Exercise inputs:
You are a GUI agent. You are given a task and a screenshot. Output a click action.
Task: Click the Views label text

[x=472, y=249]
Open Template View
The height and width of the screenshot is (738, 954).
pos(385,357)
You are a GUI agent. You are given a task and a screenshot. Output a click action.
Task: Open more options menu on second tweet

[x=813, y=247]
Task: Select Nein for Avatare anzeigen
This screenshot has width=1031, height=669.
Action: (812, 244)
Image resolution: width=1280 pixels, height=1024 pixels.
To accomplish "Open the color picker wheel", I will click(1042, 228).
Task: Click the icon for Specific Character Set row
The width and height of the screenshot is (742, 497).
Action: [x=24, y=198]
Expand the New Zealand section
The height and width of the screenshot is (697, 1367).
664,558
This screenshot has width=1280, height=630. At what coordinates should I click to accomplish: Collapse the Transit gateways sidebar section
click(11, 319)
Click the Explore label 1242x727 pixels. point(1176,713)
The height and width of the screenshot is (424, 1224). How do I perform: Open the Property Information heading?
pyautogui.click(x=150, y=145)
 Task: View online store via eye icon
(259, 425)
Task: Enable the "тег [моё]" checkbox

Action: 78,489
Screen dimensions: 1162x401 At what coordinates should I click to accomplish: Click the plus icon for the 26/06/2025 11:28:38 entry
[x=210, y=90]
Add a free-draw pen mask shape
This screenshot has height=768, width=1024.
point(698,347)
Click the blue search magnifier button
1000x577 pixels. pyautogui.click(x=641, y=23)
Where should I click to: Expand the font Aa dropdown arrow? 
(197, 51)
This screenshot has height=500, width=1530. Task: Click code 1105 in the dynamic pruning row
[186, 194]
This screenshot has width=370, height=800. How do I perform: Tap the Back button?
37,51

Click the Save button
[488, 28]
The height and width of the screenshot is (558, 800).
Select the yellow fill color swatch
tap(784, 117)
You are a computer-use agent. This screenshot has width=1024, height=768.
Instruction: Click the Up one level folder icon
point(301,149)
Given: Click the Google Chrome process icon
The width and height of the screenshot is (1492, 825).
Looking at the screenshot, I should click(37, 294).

Task goal:
Each record above should be retyped in full, exactly as shown.

Response area:
You are a GUI agent. You are given a task and a screenshot. Output a click action.
Task: Click the Views label text

[x=472, y=249]
Open Template View
The height and width of the screenshot is (738, 954).
pos(385,357)
You are a GUI agent. You are given a task and a screenshot. Output a click action.
Task: Open more options menu on second tweet

[x=813, y=247]
Task: Select Nein for Avatare anzeigen
This screenshot has width=1031, height=669.
Action: (812, 244)
Image resolution: width=1280 pixels, height=1024 pixels.
To accomplish "Open the color picker wheel", I will click(1042, 228).
Task: Click the icon for Specific Character Set row
The width and height of the screenshot is (742, 497).
Action: [x=24, y=198]
Expand the New Zealand section
The height and width of the screenshot is (697, 1367).
664,558
This screenshot has width=1280, height=630. At what coordinates should I click to accomplish: Collapse the Transit gateways sidebar section
click(11, 319)
Click the Explore label 1242x727 pixels. point(1176,713)
The height and width of the screenshot is (424, 1224). How do I perform: Open the Property Information heading?
pyautogui.click(x=150, y=145)
 Task: View online store via eye icon
(259, 425)
Task: Enable the "тег [моё]" checkbox

Action: 78,489
Screen dimensions: 1162x401 At what coordinates should I click to accomplish: Click the plus icon for the 26/06/2025 11:28:38 entry
[x=210, y=90]
Add a free-draw pen mask shape
This screenshot has height=768, width=1024.
point(698,347)
Click the blue search magnifier button
1000x577 pixels. pyautogui.click(x=641, y=23)
Where should I click to: Expand the font Aa dropdown arrow? 
(197, 51)
This screenshot has height=500, width=1530. Task: Click code 1105 in the dynamic pruning row
[186, 194]
This screenshot has width=370, height=800. How do I perform: Tap the Back button?
37,51

Click the Save button
[488, 28]
The height and width of the screenshot is (558, 800).
Select the yellow fill color swatch
tap(784, 117)
You are a computer-use agent. This screenshot has width=1024, height=768.
Instruction: Click the Up one level folder icon
point(301,149)
Given: Click the Google Chrome process icon
The width and height of the screenshot is (1492, 825).
Looking at the screenshot, I should click(37, 294).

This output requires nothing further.